## Task requirements
Print the listing in full, keeping every line exactly as it is.
++++ Records for this exercise ++++
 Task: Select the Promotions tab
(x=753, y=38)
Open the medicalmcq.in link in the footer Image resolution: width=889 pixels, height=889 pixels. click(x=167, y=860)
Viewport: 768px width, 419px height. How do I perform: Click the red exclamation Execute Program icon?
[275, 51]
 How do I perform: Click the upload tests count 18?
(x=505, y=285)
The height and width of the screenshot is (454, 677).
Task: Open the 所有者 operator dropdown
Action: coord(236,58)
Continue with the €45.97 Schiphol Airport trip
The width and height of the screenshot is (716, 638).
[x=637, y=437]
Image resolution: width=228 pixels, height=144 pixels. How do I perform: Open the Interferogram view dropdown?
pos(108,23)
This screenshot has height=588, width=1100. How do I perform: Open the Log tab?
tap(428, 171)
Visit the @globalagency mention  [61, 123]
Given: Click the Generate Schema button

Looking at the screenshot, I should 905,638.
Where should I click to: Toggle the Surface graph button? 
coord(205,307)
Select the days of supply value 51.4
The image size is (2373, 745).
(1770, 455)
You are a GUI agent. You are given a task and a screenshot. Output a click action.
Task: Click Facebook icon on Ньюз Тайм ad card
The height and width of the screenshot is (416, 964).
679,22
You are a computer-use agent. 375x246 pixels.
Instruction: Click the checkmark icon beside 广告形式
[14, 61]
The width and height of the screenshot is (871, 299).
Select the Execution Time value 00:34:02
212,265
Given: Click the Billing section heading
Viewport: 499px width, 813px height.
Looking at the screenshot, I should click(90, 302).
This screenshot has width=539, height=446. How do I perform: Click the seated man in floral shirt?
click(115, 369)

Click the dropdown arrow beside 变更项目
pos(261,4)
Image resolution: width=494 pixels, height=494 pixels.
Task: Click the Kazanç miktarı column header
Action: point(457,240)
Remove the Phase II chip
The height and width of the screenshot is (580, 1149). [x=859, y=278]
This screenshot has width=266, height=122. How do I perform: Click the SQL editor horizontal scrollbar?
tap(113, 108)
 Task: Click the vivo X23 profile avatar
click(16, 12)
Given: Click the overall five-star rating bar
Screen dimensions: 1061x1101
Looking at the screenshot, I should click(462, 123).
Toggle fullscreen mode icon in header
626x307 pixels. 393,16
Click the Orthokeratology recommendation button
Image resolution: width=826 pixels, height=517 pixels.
++++
## Exercise response
 Task: Select the Promotions tab
(x=753, y=38)
Open the medicalmcq.in link in the footer Image resolution: width=889 pixels, height=889 pixels. click(x=167, y=860)
Viewport: 768px width, 419px height. How do I perform: Click the red exclamation Execute Program icon?
[275, 51]
 How do I perform: Click the upload tests count 18?
(x=505, y=285)
The height and width of the screenshot is (454, 677).
Task: Open the 所有者 operator dropdown
Action: coord(236,58)
Continue with the €45.97 Schiphol Airport trip
The width and height of the screenshot is (716, 638).
[x=637, y=437]
Image resolution: width=228 pixels, height=144 pixels. How do I perform: Open the Interferogram view dropdown?
pos(108,23)
This screenshot has height=588, width=1100. How do I perform: Open the Log tab?
tap(428, 171)
Visit the @globalagency mention  [61, 123]
Given: Click the Generate Schema button

Looking at the screenshot, I should 905,638.
Where should I click to: Toggle the Surface graph button? 
coord(205,307)
Select the days of supply value 51.4
The image size is (2373, 745).
(1770, 455)
You are a GUI agent. You are given a task and a screenshot. Output a click action.
Task: Click Facebook icon on Ньюз Тайм ad card
The height and width of the screenshot is (416, 964).
679,22
You are a computer-use agent. 375x246 pixels.
Instruction: Click the checkmark icon beside 广告形式
[14, 61]
The width and height of the screenshot is (871, 299).
Select the Execution Time value 00:34:02
212,265
Given: Click the Billing section heading
Viewport: 499px width, 813px height.
Looking at the screenshot, I should click(90, 302).
This screenshot has width=539, height=446. How do I perform: Click the seated man in floral shirt?
click(115, 369)

Click the dropdown arrow beside 变更项目
pos(261,4)
Image resolution: width=494 pixels, height=494 pixels.
Task: Click the Kazanç miktarı column header
Action: point(457,240)
Remove the Phase II chip
The height and width of the screenshot is (580, 1149). [x=859, y=278]
This screenshot has width=266, height=122. How do I perform: Click the SQL editor horizontal scrollbar?
tap(113, 108)
 Task: Click the vivo X23 profile avatar
click(16, 12)
Given: Click the overall five-star rating bar
Screen dimensions: 1061x1101
Looking at the screenshot, I should click(462, 123).
Toggle fullscreen mode icon in header
626x307 pixels. 393,16
Click the Orthokeratology recommendation button
Image resolution: width=826 pixels, height=517 pixels.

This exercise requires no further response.